EXHIBIT 10.07 FIRST AMENDMENT TO LS CAPITAL AGREEMENT
FIRST AMENDMENT TO AGREEMENT
THIS FIRST AMENDMENT TO AGREEMENT (the "First Amendment") is made and
entered into as of this the 14th day of April, 1998 by and between (a) JVWeb,
Inc. a Delaware corporation (the "Company"), and (b) LS Capital Corporation, a
Delaware corporation ("LS Capital").
Recitals
WHEREAS, the Company and LS Capital entered into an Agreement (the
"Agreement") dated November 15, 1997, regarding the sale and issuance of certain
securities in the Company to LS Capital, the registration with the United States
Securities and Exchange Commission of certain securities in the Company owned by
LS Capital, the declaration by LS Capital of an in-kind dividend to its
stockholders of the securities so registered, and various additional matters;
and
WHEREAS, the Company and LS Capital desire to amend the Agreement upon
the terms, provisions and conditions set forth hereinafter;
Agreement
NOW, THEREFORE, in consideration of the mutual covenants and agreements
of the undersigned parties to amend the Agreement, the Company and LS Capital
agree as follows (all undefined, capitalized terms used herein shall have the
meanings assigned to such terms in the Agreement):
1. Amendments to the Agreement.
a. The first sentence of Section 2(a) of the Agreement is
hereby amended to read in its entirety as follows:
"Each Unit shall consist of one share of Common Stock
and three separately assignable (i.e. "detachable") "First
Tier Warrants"."
b. Section 2(b) of the Agreement is hereby amended so that the
two references to "1,000,000 First Tier Warrants" shall now refer to "1,500,000
First Tier Warrants."
c. Section 4 of the Agreement is hereby amended so that the
reference to "1,000,000 First Tier Warrants" shall now refer to "1,500,000 First
Tier Warrants."
d. The first sentence of Section 8 of the Agreement is
hereby amended to read in its entirety as follows:
"If the registration statement under which shares of Common
Stock are registered pursuant to Section 4 is not declared
effective within nine months after the date of this Agreement
through no breach of this Agreement by the Company, or if the
Company elects to terminate this Agreement (which may be done
so by giving written notice to LS Capital), this Agreement
shall, except as hereafter provided, become null and void, the
parties hereto shall be relieved of any further duties,
obligations and responsibilities with respect to this
Agreement, and the parties shall cooperate in good faith in
unwinding all actions taken in reliance on this Agreement."

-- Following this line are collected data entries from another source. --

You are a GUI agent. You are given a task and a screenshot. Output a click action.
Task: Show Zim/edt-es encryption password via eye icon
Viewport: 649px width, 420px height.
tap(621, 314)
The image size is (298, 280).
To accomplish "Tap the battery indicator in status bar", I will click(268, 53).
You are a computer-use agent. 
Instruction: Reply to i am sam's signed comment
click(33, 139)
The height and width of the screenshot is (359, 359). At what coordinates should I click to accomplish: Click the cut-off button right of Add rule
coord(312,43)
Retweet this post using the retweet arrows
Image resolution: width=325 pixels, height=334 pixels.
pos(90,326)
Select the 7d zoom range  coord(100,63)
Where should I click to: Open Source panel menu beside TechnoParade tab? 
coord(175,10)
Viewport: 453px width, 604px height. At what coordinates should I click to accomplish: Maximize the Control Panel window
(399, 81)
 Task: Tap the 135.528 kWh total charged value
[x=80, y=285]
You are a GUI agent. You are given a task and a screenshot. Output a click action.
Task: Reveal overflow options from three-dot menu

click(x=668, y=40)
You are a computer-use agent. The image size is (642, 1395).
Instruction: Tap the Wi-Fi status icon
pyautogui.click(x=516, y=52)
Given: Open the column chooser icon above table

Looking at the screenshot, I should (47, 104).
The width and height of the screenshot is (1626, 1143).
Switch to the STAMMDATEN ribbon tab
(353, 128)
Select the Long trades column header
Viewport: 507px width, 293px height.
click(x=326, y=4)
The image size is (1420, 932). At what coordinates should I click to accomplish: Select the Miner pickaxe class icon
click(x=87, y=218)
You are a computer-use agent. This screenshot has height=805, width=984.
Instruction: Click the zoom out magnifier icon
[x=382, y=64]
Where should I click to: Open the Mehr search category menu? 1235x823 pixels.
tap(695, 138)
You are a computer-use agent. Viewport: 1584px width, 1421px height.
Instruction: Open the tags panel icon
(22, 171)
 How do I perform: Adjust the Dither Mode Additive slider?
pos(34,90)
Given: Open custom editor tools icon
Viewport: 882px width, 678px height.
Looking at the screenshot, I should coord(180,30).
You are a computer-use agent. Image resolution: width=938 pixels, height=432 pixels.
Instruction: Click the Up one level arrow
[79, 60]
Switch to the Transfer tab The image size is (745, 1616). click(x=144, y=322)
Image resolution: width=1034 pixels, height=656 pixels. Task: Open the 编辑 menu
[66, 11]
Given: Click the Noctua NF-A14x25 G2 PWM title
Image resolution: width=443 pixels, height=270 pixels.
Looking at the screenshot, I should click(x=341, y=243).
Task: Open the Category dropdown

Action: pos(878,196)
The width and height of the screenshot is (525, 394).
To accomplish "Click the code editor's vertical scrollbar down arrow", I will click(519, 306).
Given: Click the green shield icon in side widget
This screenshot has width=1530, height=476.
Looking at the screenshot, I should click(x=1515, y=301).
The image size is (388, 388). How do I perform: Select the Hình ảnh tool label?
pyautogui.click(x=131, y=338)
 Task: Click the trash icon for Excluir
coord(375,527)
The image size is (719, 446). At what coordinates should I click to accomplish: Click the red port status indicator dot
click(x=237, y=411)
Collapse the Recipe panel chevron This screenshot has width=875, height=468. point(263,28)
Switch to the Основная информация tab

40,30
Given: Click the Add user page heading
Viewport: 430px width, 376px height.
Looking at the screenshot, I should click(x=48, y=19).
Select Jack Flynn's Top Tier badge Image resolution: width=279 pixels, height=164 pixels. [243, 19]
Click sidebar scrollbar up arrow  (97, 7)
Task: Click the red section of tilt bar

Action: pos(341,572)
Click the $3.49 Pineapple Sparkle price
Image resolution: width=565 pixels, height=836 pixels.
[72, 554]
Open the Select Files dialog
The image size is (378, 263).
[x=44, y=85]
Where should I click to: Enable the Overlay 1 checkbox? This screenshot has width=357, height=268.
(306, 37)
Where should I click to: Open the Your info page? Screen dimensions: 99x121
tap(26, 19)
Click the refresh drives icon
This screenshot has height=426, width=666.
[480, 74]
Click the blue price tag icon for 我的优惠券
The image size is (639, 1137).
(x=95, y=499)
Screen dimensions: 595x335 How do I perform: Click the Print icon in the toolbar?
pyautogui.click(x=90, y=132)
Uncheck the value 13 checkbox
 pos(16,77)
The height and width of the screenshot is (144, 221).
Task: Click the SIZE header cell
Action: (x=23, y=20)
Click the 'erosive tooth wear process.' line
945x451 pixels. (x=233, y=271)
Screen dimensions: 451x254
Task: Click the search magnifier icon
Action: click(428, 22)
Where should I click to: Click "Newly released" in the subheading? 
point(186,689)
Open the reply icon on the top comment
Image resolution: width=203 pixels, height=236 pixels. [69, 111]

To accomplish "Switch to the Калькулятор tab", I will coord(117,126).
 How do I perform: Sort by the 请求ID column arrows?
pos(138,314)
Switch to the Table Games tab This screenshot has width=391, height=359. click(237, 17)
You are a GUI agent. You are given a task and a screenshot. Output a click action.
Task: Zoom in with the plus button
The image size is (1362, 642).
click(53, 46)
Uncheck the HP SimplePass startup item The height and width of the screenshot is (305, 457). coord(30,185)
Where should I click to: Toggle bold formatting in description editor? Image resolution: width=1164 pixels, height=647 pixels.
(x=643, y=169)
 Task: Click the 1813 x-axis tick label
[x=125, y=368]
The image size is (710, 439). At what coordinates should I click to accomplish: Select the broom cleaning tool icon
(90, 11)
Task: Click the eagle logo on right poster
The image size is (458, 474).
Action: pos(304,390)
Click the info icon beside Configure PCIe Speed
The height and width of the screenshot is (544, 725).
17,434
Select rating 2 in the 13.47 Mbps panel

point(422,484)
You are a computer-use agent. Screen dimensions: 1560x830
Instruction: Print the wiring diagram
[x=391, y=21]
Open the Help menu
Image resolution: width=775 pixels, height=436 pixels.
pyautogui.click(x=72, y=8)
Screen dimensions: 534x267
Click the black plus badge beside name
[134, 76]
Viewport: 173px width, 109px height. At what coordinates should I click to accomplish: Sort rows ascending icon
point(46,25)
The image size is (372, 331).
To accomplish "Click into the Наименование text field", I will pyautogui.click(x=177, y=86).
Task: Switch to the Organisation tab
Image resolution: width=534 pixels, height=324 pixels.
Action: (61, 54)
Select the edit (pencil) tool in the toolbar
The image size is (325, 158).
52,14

2. Miscellaneous. Except as otherwise expressly provided herein, the
Agreement is not amended, modified or affected by this First Amendment. Except
as expressly set forth herein, all of the terms, conditions, covenants,
representations, warranties and all other provisions of the Agreement are herein
ratified and confirmed and shall remain in full force and effect. On and after
the date on which this First Amendment becomes effective, the terms,
"Agreement," "hereof," "herein," "hereunder" and terms of like import, when used
herein or in the Agreement shall, except where the context otherwise requires,
refer to the Agreement, as amended by this First Amendment. This First Amendment
may be executed into one or more counterparts, and it shall not be necessary
that the signatures of all parties hereto be contained on any one counterpart
hereof; each counterpart shall be deemed an original, but all of which together
shall constitute one and the same instrument.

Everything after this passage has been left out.